Woman says she was passed over for 2 positions

OREM — Utah Valley State College is the target of a federal lawsuit by a former adjunct professor who says she was passed over twice for full-time teaching posts because of her gender.

Susan J. Whitenight, who began teaching part-time at UVSC in 1991, says in the U.S. District Court lawsuit that UVSC discriminated against her when two men were hired instead of her to fill professorships in the theater department — statements that an attorney for the Orem school disputes.

Whitenight, who has a doctorate and who also worked part-time as a costumer for college stage productions, says UVSC filled the first job with a male who held lesser academic credentials.

A second post became available within a year. The job was never advertised to attract other candidates other than the male who eventually was hired, according to the suit.

The suit also says there were no female faculty members in the theater department at the time the job was posted.

Also, the dean of the school of humanities and the head of the performing arts department, who are largely responsible for hiring faculty, are both male.

"Whitenight was not promoted to the position solely on the account of her gender," according to the lawsuit.

After the two men were hired, Whitenight allegedly was told by her supervisors it wasn't likely more full-time positions would become available in the "foreseeable future."

The lawsuit says her supervisors told her she could continue working as a costumer and adjunct faculty for part-time pay without benefits. Her lawsuit seeks money from the school for the amount of compensation — salary and benefits — that she would have received from working in the job.

Or UVSC could pay for overtime hours she says she worked as costumer and adjunct faculty, according to the federal suit.

Whitenight also filed a lawsuit in 4th District Court for alleged violations of the U.S. Fair Labor Standards Act. She seeks $23,406 for 1,296 regular and 319 overtime hours for which Whitenight says she was not compensated.

Morris O. Haggerty, the assistant attorney general who represents UVSC, said leaders at the Orem college deny the accusations of discrimination.

"Ms. Whitenight went through the competitive process, but she was not one" of the final candidates for the job, Haggerty said. "There was no discrimination of any sort," he said.

Also, court records say Whitenight's signed timecards throughout her employment never indicate she needed overtime to complete her assigned tasks.

In court files, UVSC attorneys also contend that Whitenight, who says in district court records she didn't include overtime on her timecard for fear of being terminated, was not employed continuously as a costumer and adjunct faculty.

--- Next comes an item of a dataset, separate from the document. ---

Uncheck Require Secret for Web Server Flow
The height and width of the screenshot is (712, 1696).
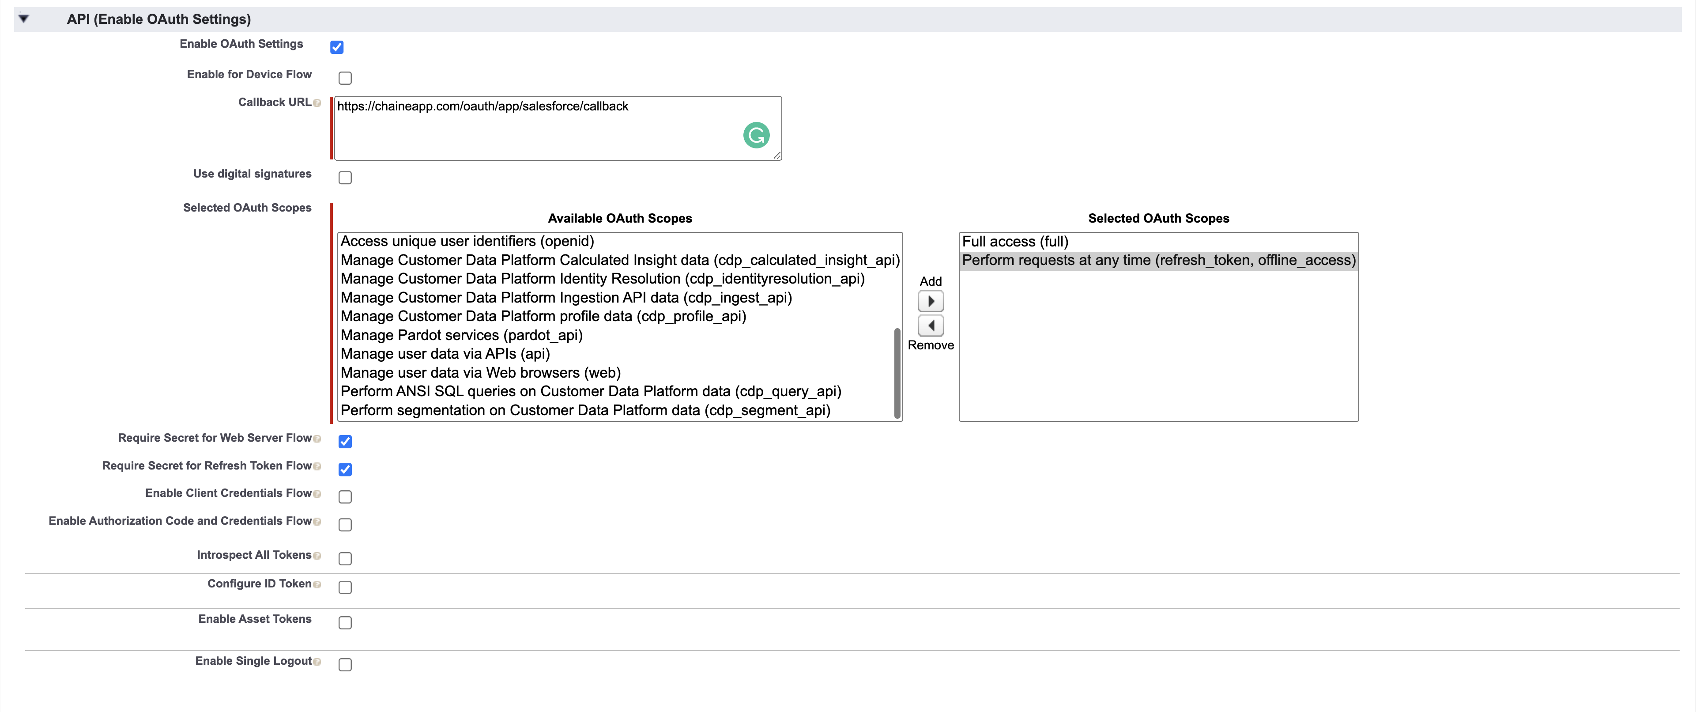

Federal policy requires UVSC to keep records of the race and ethnicity of people who work — or apply — at the school.

Of all workers at UVSC, 46 percent are women. But of the professor's ranks, the number of women dips to 32 percent, according to UVSC's most recent affirmative action report.

Officials say efforts are made to attract women and minority professors. In the 15-month period from July 1999 to October 2000, the number of women faculty increased from 74 to 92, according to the report.